Rekaman video memperlihatkan, jemaah mencoba mempertahankan diri dengan melemparkan kursi, sepatu, dan batu ke arah Polisi Israel. Kerusuhan yang pecah di Masjid Al Aqsa, merupakan buntut dari upaya Israel mengusir warga Palestina yang tinggal di Sheikh Jarrah, Yerusalem Timur.
Sedikitnya 200 warga Palestina dilaporkan terluka akibat aksi kekerasan yang dilakukan polisi Israel di Masjid Al Aqsa pada Jumat malam itu. (Tribunnews.com, 10/5/2021)

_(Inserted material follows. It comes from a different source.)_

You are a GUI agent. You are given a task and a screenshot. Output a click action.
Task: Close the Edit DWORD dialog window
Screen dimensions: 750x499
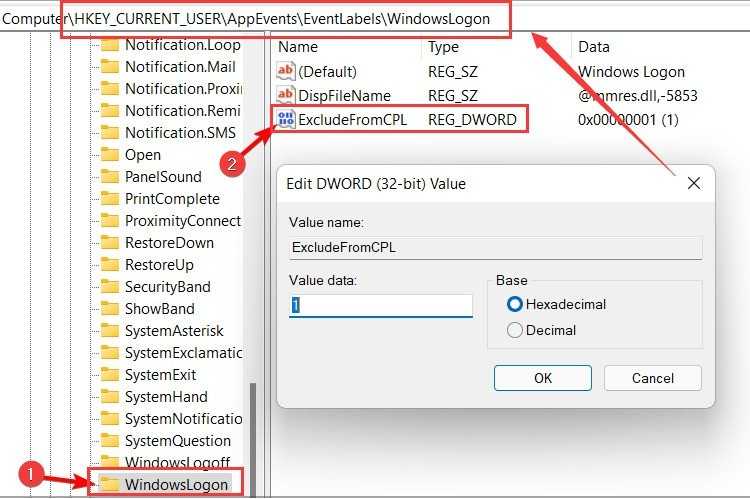694,183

Kebiadaban tentara zionis Israel sontak membuat dunia geram dan mengutuk tindakan brutal tersebut. Solidaritas pun datang dari penjuru dunia, bantuan obat-obatan, makanan, dan sebagainya. Namun, upaya ini tak membuat umat Islam di Palestina membaik. Sejak dulu upaya ini telah dilakukan, akan tetapi tidak membuat rakyat Palestina terbebas dari kebengisan tentara zionis Israel. Apa yang dilakukan penguasa-penguasa muslim pun hanya retorika belaka, tanpa tindakan nyata.
Kecaman-kecaman yang dilakukan banyak negara melalui PBB pun tak membuahkan hasil. PBB sendiri sebagai lembaga dunia tak mampu membuat Israel menghentikan aksinya. Jelas, karena PBB adalah sekutu dekat Israel, yang tidak akan mungkin untuk membantu menurunkan situasi. PBB pulalah yang menggunting pita atas pembagian wilayah Palestina pada 14 Mei 1948, 55 persen atas pendudukan Israel, sementara Arab mendapat 45 persen wilayah Palestina.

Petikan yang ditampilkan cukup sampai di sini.